Counselling, Therapy and the freedom to speak out
“Am I allowed to say this?” These comments and similar sentiments will often be heard in therapy rooms as new counselling work starts to gather pace. The question is usually followed by a sense of relief as the client begins to realise that she or he really can say what they think without having to fear the consequences.
I have written elsewhere about the positive feelings that a client may have following a first appointment with their counsellor. (https://www.counselling-directory.org.uk/memberarticles/counselling-and-therapy-how-does-it-work). Within that article I referred to the sense of freedom that the client may experience within the therapy room. That feeling of freedom and autonomy is likely to extend to words about the hopes, fears and concerns which can at last be voiced out loud.
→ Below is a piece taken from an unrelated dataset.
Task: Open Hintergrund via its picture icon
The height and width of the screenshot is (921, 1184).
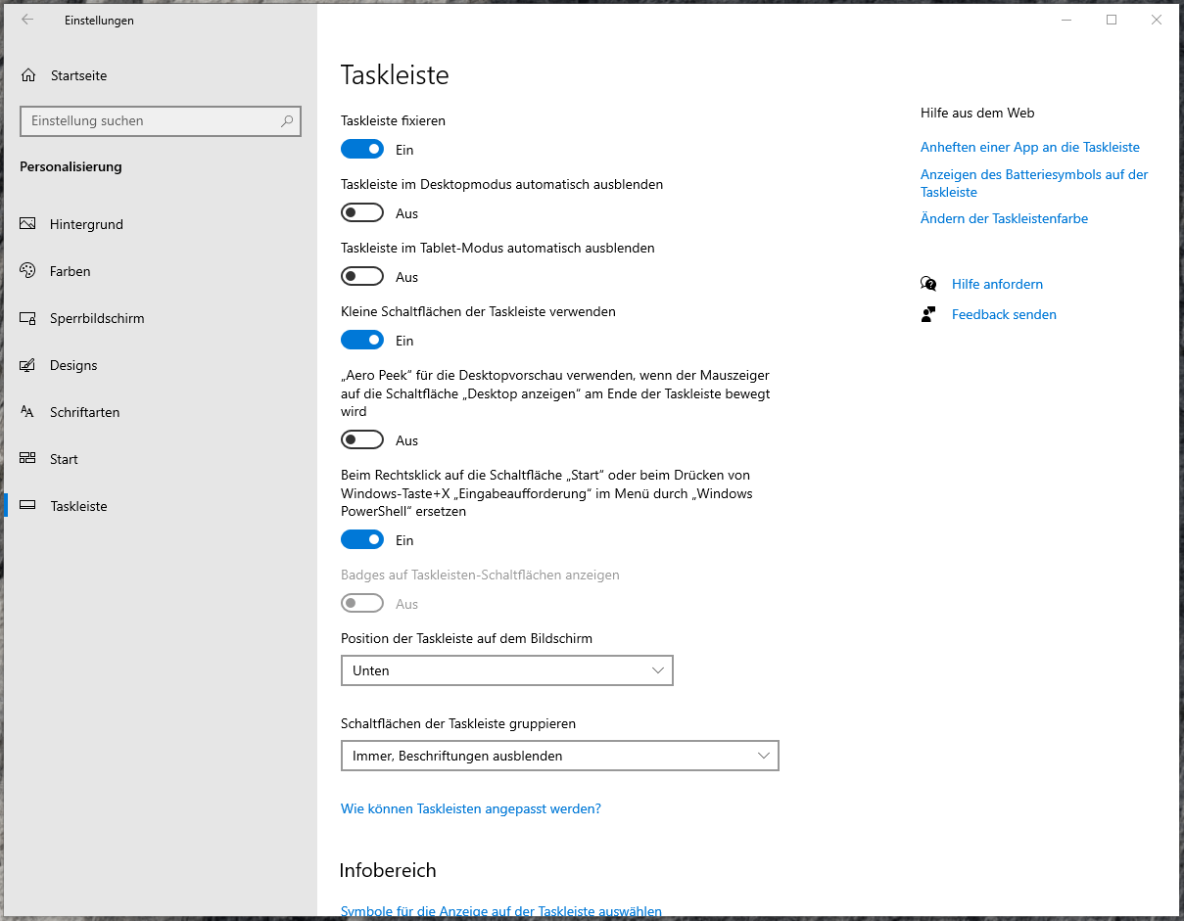Action: tap(28, 224)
In the external world, society expects us to be measured in our choice of words. In the social media settings trolls wait like underfed vultures ready to pounce on any ill chosen phrase. We can be apprehensive that colleagues, friends, partners will take offence at an off the cuff remark which was intended to amuse but may instead be taken as a slight or even seen as prejudicial. This need to walk with care can be stultifying and inhibiting. Little wonder therefore that the counselling room is increasingly seen as a haven from the tyranny of those imperatives which dictate how we should behave and what we should say.
There are other sanctuaries beyond the counselling room. A comparison has for example often been drawn between the confessional box and the therapy room. Yet an important difference exists. The confessional will hear not just the admission but will offer a response which may include forgiveness as well as an element of the judgemental. Absolution may be given but there will be the expectation of an expressed regret with evident contrition. There may well be a penalty imposed with a penance to be observed.
Within the counselling room there is no judgement. There is no admonishment and no penalty imposed. There is no requirement for confession and therefore no need to forgive. If feelings of guilt are present they are there to be acknowledged and observed. There is no retribution but just a concern to support the client, to assist understanding and to encourage her or him to take ownership of those thoughts and decide what comes next.
This is not to suggest that the counselling room is a moral vacuum. Therapists are of their time and have to acknowledge current social norms and ethics. Unlike the early days of therapy there are now some challenges to an absolute laissez faire approach. Both the law of the land and regulatory bodies such as BACP (British Association of Counselling and Psychotherapy) will have expectations around confidentiality. if for example if it is clear from client comments that a child may be physically harmed or if plans are afoot for the commission of terrorist acts, counsellors are not expected to remain silent.
On a personal basis and in a rather flippant way, I will often find myself mentioning to clients that they are free to do whatever they wish within the counselling room just so long as the fabric of the room is not damaged. I emphasise that my concern is for the client who will be next in the room and who will also need a chair to sit upon. I will say this with a smile but there may be some clients for whom it probably is a useful reminder!
Yet rather than trash the room or plan outrageous acts most clients just use the freedom available in the room to voice the irrational, the vitriolic, the angry, the hurtful and also the puzzling. And having expressed the anger or hurt the destructive action is now far less likely to occur. There is a reason for that which is reflected in the opening lines of Blake’s poem, A Poison Tree;
I was angry with my friend
I told my wrath, my wrath did end
I was angry with my foe
I told it not, my wrath did grow.
That poem resonates with ideas reflected in counselling work. If we can find the courage to speak out the very act of hearing our voice say the unspeakable can sometimes be sufficient to quieten the internal emotional furore and appease the anger. To have those words witnessed can be cathartic. There can for the client be a sense of control regained with the inner pain soothed through recognition.
The therapy room provides a safe space and the freedom to speak the wrath and challenge the demon. It can be a good place to visit or even to stay for a while. Counselling has a lot to offer. It is your choice as to whether to take up that invitation to explore.